Bufale, attenzione a quello che leggete e non improvvisatevi giornalisti

Le informazioni ormai non hanno più confini. L’utilizzo dei social, in modo particolare Facebook, ha portato ad un boom delle notizie.

Fino a qui, tutto normale, o quasi. Il problema è quando si tratta di notizie non vere. Allora sì che è un problema. Basti pensare a quel famoso messaggio con l’appello della raccolta del sangue Rh negativo per una bambina,  invitando a contattare una certa Elisa Montagnoli.
Non ci crederete, ancora oggi gira questo messaggio, ancora oggi condividono, ancora oggi ci cadono in molti. Basta che lo manda una persona di nostra conoscenza, ed immediatamente il messaggio è condiviso da tanti altri. Virale.
 Praticamente, volenti o nolenti, si diventa, inconsapevolmente strumenti di scherzi,  di truffe a volte di pessimo gusto.

Ma allora, come si può fare per capirci qualcosa, in  questa miriade di notizie false?
Noi giornalisti, per individuare la veridicità  della fonte, abbiamo sempre cercato di  effettuare le opportune verifiche del caso, per poi pubblicare.

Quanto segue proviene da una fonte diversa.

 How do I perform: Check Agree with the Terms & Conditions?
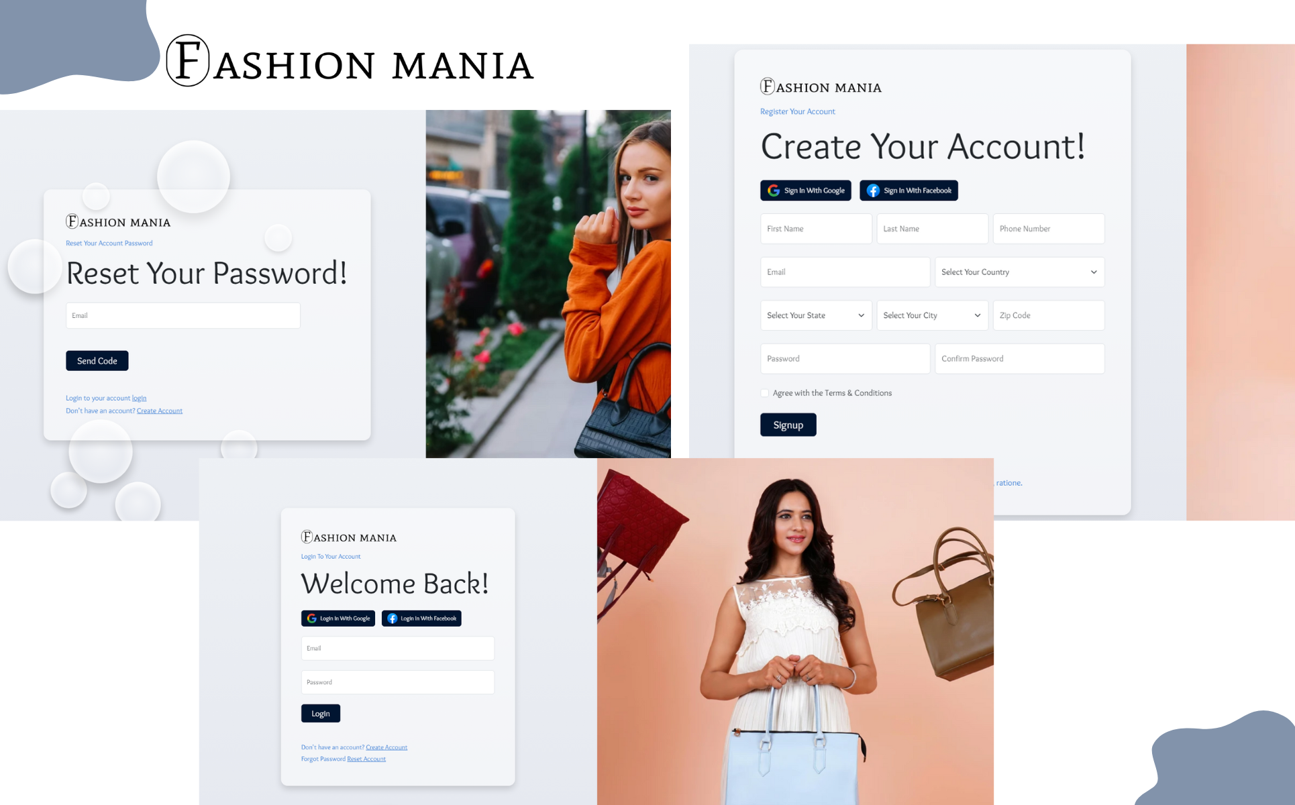coord(765,393)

C’è un piccolo sito che si occupa di scoprire le bufale che si trovano in giro per il web. È www.butac.it. Vaccini, tumori sono alcuni degli argomenti che tratta. Riporta i nomi dei siti diciamo giornalistici,  o meglio pseudo giornalistici, quelli  che praticamente campano sulla pubblicità relativa ai click che acquisiscono in seguito alla pubblicazione di notizie false. Tutto  questo deve farci riflettere.

Chiunque, quindi, può produrre contenuti in tempo reale, in base alla loro considerazione sui social,  tanto che la  notizia può diventare affidabile, proprio quanto quella di un vero giornalista. Praticamente la credibilità viene sancita in un modo obsoleto e superficiale.

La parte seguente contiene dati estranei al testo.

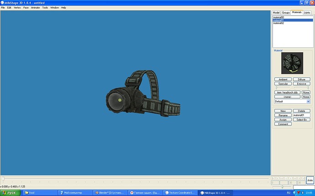Click the Ambient color button
This screenshot has width=315, height=196.
pyautogui.click(x=283, y=79)
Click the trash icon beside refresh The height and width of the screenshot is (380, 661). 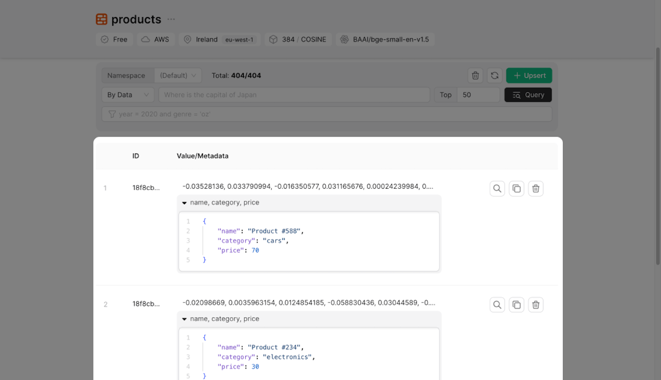475,75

Il dipartimento di Scienze della comunicazione dell’Università di Urbino,  tempo fa ha analizzato il fenomeno delle fake news, proprio in rapporto all’abitudine degli italiani di informarsi in rete e sui media tradizionali.  Ne è emerso che gli stessi intervistati hanno dichiarato di riporre maggiore fiducia nella capacità di informazione della rete, il 62%, mentre il 49% nei quotidiani TV e radio, ossia i media tradizionali.
Praticamente  se si pensa alle bufale, si può facilmente dedurre che corrono più velocemente delle notizie vere.

Questa è un’epoca come questa che  dove spesso i social media, con il loro passaparola,  la fanno da padroni.

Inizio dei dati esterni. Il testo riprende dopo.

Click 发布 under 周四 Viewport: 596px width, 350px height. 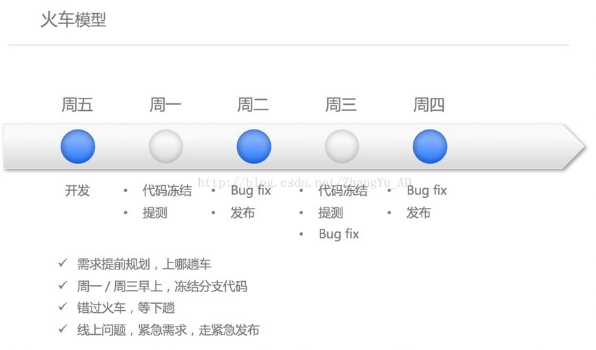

Per concludere? Più lettori e persone credibili:  insomma,  un algoritmo della credibilità.
Lasciate fare ai giornalisti veri, ai professionisti ed ai pubblicisti.

Vi lascio con le parole di un vero giornalista: Sergio Lepri: “Nel campo della professione giornalistica una domanda viene ripetuta da sempre: giornalisti si nasce o si diventa? La risposta vera è: giornalisti si diventa. Certo, nessuno diventerà giornalista o, per lo meno, buon giornalista, se gli manca curiosità di conoscere e capacità di analisi critica, ma il resto, la parte più importante della professionalità giornalistica, è nel patrimonio di cultura, di tecniche e di sensibilità che nasce dall’apprendimento, dallo studio, dalle letture e che si arricchisce con l’esercizio, con la pratica quotidiana, con l’accumulo accorto delle esperienze di lavoro.   Il computer, il passaggio dall’analogico al digitale, Internet stanno trasformando la professione giornalistica. Grazie ai pc portatili sempre più piccoli e leggeri, grazie ai telefoni e ai videotelefoni cellulari e satellitari che assumono sempre più le prestazioni del personal computer, grazie alle macchine fotografiche e alle cineprese digitali che sempre più facilmente e rapidamente permettono ripresa, stampa e trasmissione delle immagini, grazie a tutto questo i modi di produzione dell’informazione, cioè la raccolta, la gestione e la distribuzione delle informazioni sono già cambiati, stanno cambiando e cambieranno ancora di più; ma c’è qualcosa che non cambia: l’istituzionale fondamento del giornalismo cioè il giornalismo come mediazione tra la fonte e il destinatario dell’informazione.

     Al di fuori dei miti, questo è il vero fascino della professione giornalistica: di contribuire alla crescita civile della società; e, nella misura in cui il giornalista riesca a limitare o a controllare i condizionamenti del sistema e ad esprimersi come operatore capace e onesto, questo è il suo grande potere: un potere inteso come servizio, reso all’unico legittimo detentore di esso, il cittadino.